No Milton News letters are available for any of the weeks of January 1902; however, most of the instances for the other 11 months of 1901 are available and quite legible.

February 1902     March 1902     April 1902     May 1902     June 1902     July 1902     August 1902     September 1902     October 1902     November 1902     December 1902

David A. Conner is the author of all of the available letters for this year; his initials appear at the end of every letter (D. A. C.).

The topic on everyone’s mind in 1902 is the apparent (and inexplicable) intransigence on the part of the Queen Anne’s Railroad Co. on the part of providing better connecting service from their line (which went east-west) to the Delaware, Maryland and Virginia line in Ellendale (which ran north-south). Scheduling was such that persons arriving at Ellendale in the afternoon from Philadelphia and other points north could not expect to find an eastbound connection on the Q. A. R. R. to Milton until the following day. It was the same for travel from Milton to points north. Passengers were forced to obtain private conveyance on those occasions, which was an additional expense as well as an inconvenience. This also created a problem for mail delivery, of which there were supposed to be three daily in those days. To paraphrase one person’s acerbic comment, “the morning mail arrives in the afternoon, the afternoon mail arrives the next day, and the evening mail doesn’t arrive at all.”

D. M. & V. R. R. Q. A. R. R.
Southbound Eastbound
Monday – Saturday 6.46 P. M.
Morning Train  
Monday – Saturday
Arr. Ellendale 10.54 A.M
Arr. Milton 11.08 A.M.
Arr. Ellendale 10.30 A. M.
Arr. Milton 10.50 A. M.
Evening Train  
Monday – Friday
Arr. Ellendale 7.08 P.M.
Arr. Milton 7.22 P.M.
Arr. Ellendale 6.18 P.M.
Arr. Milton 6.36 P.M.


The timetable above, based on the timetables published in 1902 for the Q. A. R. R. and D. M. & V. R. R., illustrates the problem of connections between the two railroads that a passenger would need to use in order to travel from Baltimore, Philadelphia, or Wilmington to Milton. Passengers from these cities first had to travel south to Ellendale on the D. M. & V. R. R., where they would have to make a connection with an eastbound Q. A. R. R. train. The trouble was, there was only one southbound train stopping at Ellendale each day – at 6.46 P. M. That would enable an eastbound connection at 7.08 P. M. and arrival at Milton about 14 minutes later – if everything ran on schedule –on weekdays only. Perhaps even more infuriating was the Saturday evening schedule, when a southbound D. M. & V. train arrived at Ellendale 18 minutes after the last eastbound Q. A. R. R. connection had come and gone. On Sunday, there was only one morning train Q. A. R. R. train.
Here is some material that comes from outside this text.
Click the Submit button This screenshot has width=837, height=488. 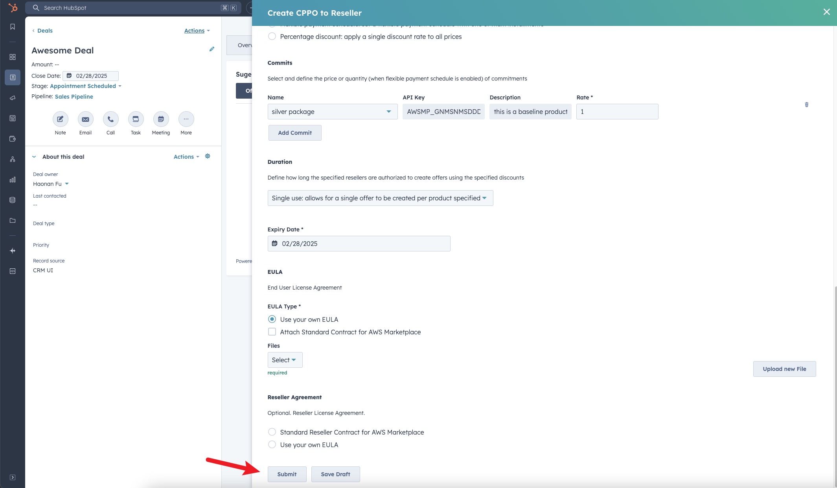(x=287, y=474)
The situation for westbound to northbound connections was even worse. There was absolutely no practical connection. There were no evening northbound trains; the only northbound train of the day was at 3.20 P. M. The only possibility was to arrive at Ellendale in the early morning and wait until mid-afternoon for the northbound train, or use a private conveyance to get to Ellendale and lessen the waiting time for the 3.20.
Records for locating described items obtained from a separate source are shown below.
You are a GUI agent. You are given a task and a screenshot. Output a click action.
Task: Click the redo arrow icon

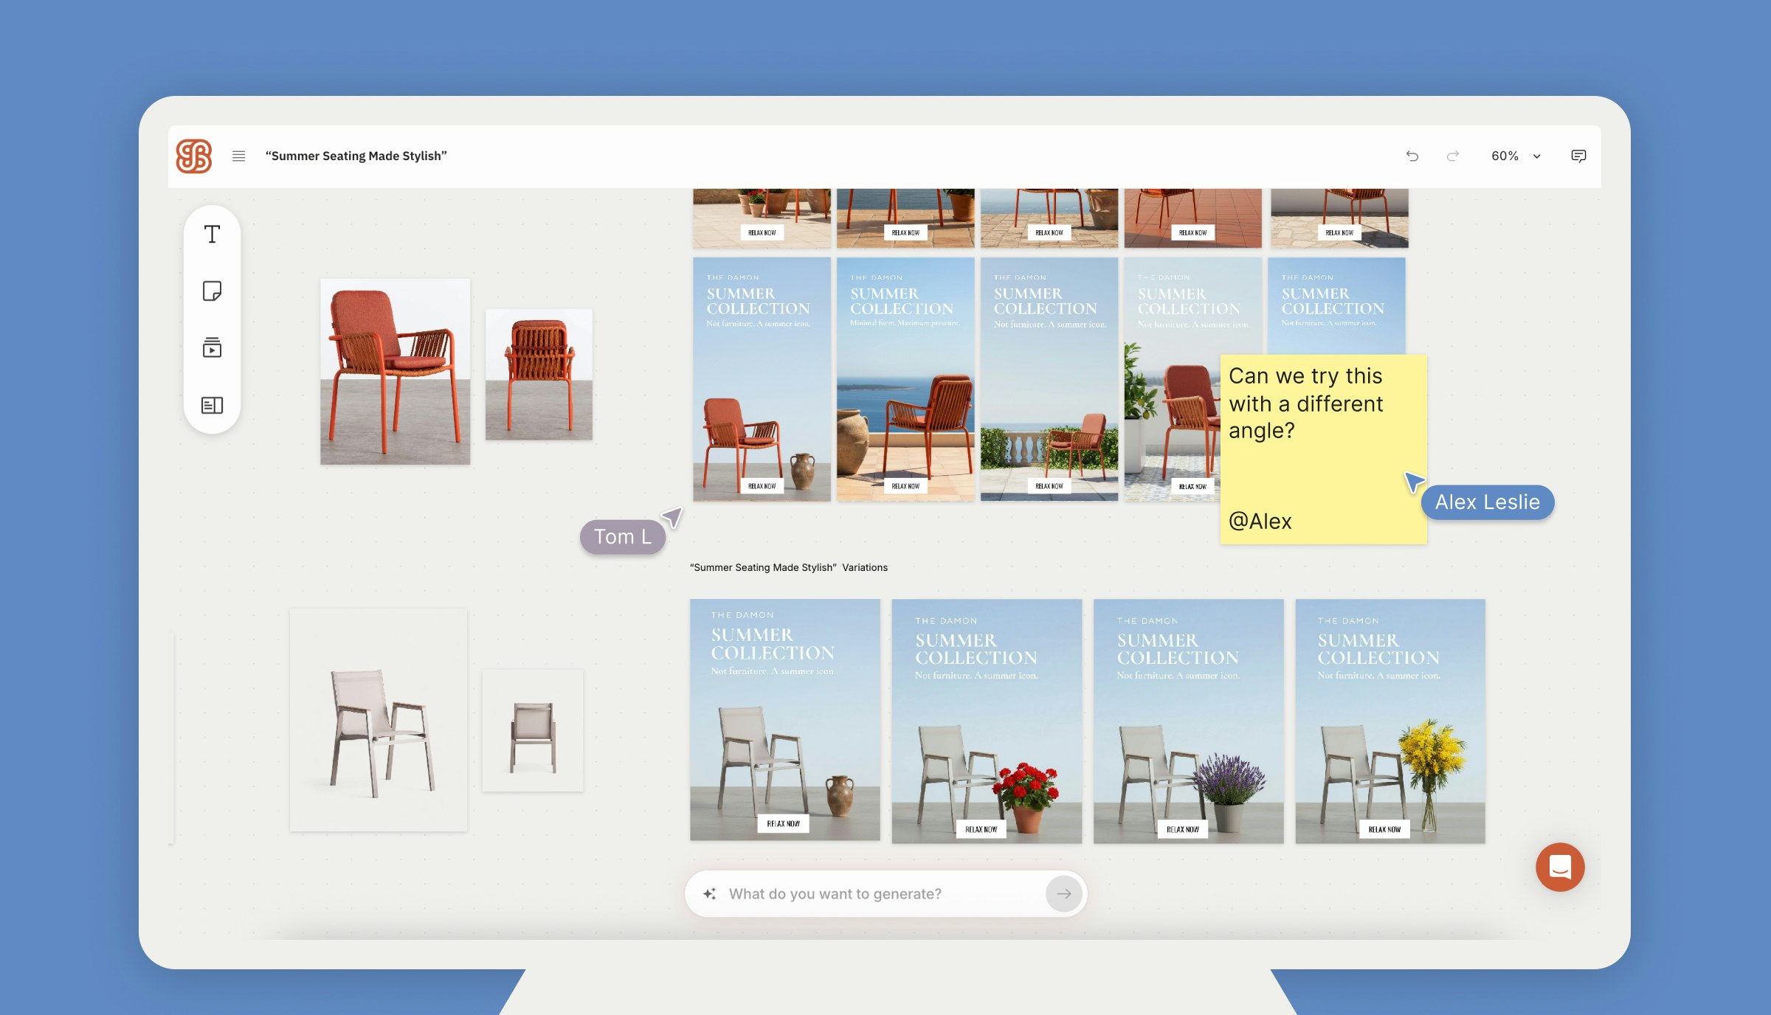1452,156
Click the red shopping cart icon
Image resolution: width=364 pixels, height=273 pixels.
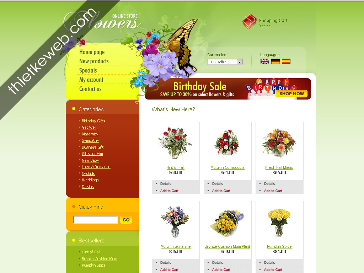(250, 21)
Poor service on the Q. A. R. R. was not limited to passengers and mail. The timely availability of rail cars for shipment of agricultural products such as fruit was important, and when the railroad failed to deliver on its promises, produce would rot on the station platform and farmers would incur substantial losses. In one instance, a rail car for the movement of Captain John Fisher’s household goods from Milton to Philadelphia arrived a week after the date it was promised, causing considerable inconvenience to the family. There were no practical alternatives to the railroad for intercity moves in those days; it would be decades before moving vans would make their appearance.

The Ward & Merritt’s cannery at the Milton railroad station had a rough season, having set a contract price for tomatoes before the bottom dropped out of the local market – a price collapse due to the inability of growers to get their crop to market by land or sea on a timely basis. The other cannery by the river, Anderson & Bro., blew a boiler and incurred delays on the line until it could be replace, at the peak of the canning season. The business at the Beardsley & Lofland brickworks was booming.

An automobile – perhaps the first ever in Milton – made a brief appearance in town, coming and going.